Shanahan and County Attorney Sonny Bloxom were among several staff members on the Electricity Procurement Committee, which was tasked with researching the feasibility of a county solar development following a presentation last month by Standard Solar and Sun Edison, the partnership behind Pocomoke City’s solar array.

Bloxom said the group began by reviewing Power Purchase Agreements in other jurisdictions. Bloxom said those that went through an RFP process, including Wicomico County, achieved better rates than those that did not. Pocomoke, he said, went with a proposal from Standard Solar and did not solicit bids.

“Those jurisdictions that went with an RFP got the better deal,” Bloxom said.

Though Standard Solar was the first company to present the county with a proposal, Bloxom said his committee wanted to see what deals others had to offer.

“The proposal we’ve gotten from Standard Solar we don’t feel is good enough,” he said.

Bloxom did say it was difficult to compare potential rates for Worcester with those of other entities because if a solar array was built in Worcester County it would have to be done on private land, as the county doesn’t have suitable space.

“One of the challenges we have is our site is going to be off-site,” he said.

Because the committee was recommending pursuing an RFP, Bloxom said he and his peers were also advising county officials to hire consulting firm CQI Associates to handle the process. When the company presented a $6,000 proposal to the commissioners last month, a motion to hire the firm failed to receive a second. Nevertheless, Bloxom said the committee still felt the expertise offered by CQI Associates was needed.

“We still think that’s necessary,” Bloxom said. “Yes, collectively we are smart enough to understand the situation but it’s going to take us longer to learn this whole industry.”

Shanahan said the cost of hiring the consultant could come out of the county’s special energy fund and therefore wouldn’t affect the general fund balance.

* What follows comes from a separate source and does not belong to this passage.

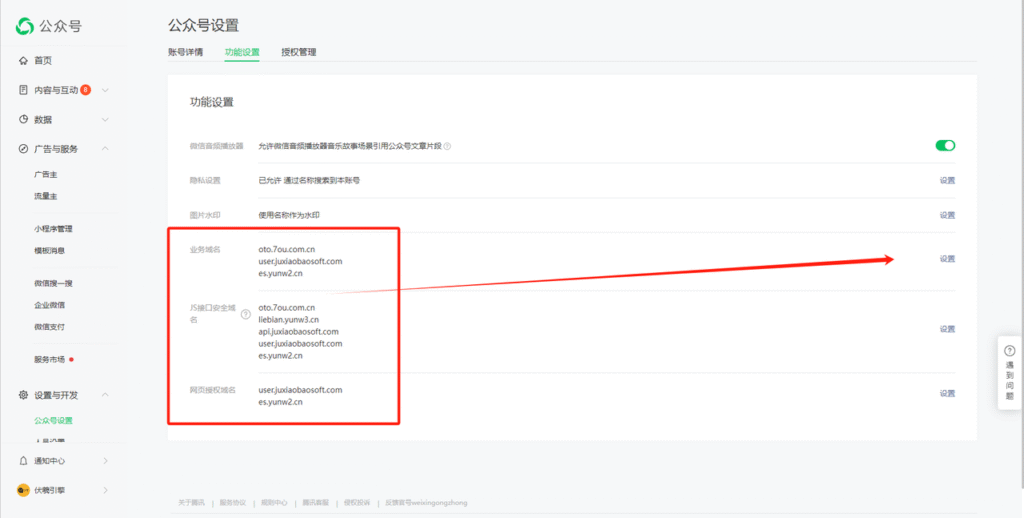Click the 首页 home icon
The width and height of the screenshot is (1024, 518).
pos(23,61)
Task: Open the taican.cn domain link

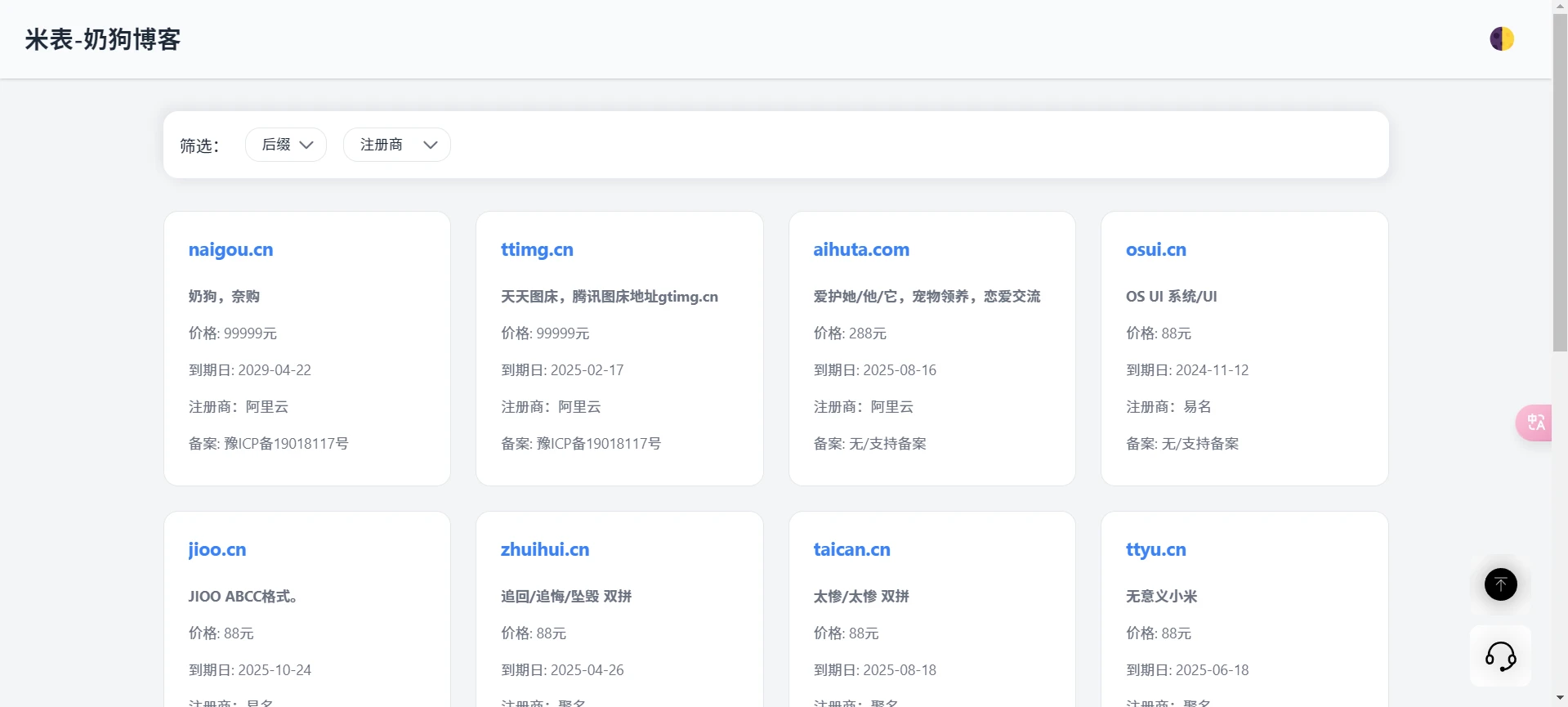Action: pyautogui.click(x=851, y=550)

Commissioner Joe Mitrecic said he had no problem with moving ahead with a solar RFP but didn’t see the need for a consultant, particularly when the commissioners hadn’t voted to support the proposal presented last month. He said he thought staff could handle it.

“If this is the best we can do, we ought to hire a consultant for everything in this county,” he said.

Commissioner Merrill Lockfaw, however, said he agreed with the committee’s recommendation.

“Not that our committee is not capable but what they are suggesting is to get guidance to speed things up and ensure we’re going to get the best deal and not make the same mistake that Pocomoke made,” Lockfaw said.

Commissioner Chip Bertino asked whether the county could still meet the deadline for federal incentives if it went ahead with the RFP process instead of accepting Standard Solar’s recent proposal. Shanahan said the timetable presented by CQI called for issuing an RFP in August and awarding a bid by December, which would give the county time to meet the December 2016 deadline.

Bill Badger, the county’s economic development director, said he was not a member of the energy committee but had concerns about any delay.

“The clock is ticking,” he said. “These companies are rushing to get projects done. They’re not sitting around waiting for us to make a decision. They’re trying to figure out which jurisdictions are serious.”

Badger also defended Pocomoke City’s decision to work with Standard Solar.

“Pocomoke is saving $4,000 to $5,000 every month,” he said. “Every week we delay costs us $2,200.”

Bloxom, who lives in Pocomoke, said while the town was saving money he’d like to have seen it save even more money. He added that the amount of money the county spent on a consultant would be achieved in savings the first year the solar facility was in operation.

Mitrecic maintained staff could handle the solar proposals but other commissioners favored accepting the committee’s recommendations.

“What we’re doing here is over 20 years,” Diana Purnell said. “We need to do the best we can.”

The commissioners voted 4-3 to hire CQI Associates and move forward with soliciting solar bids. Commissioners Mitrecic, Jim Bunting and Ted Elder voted against the proposal.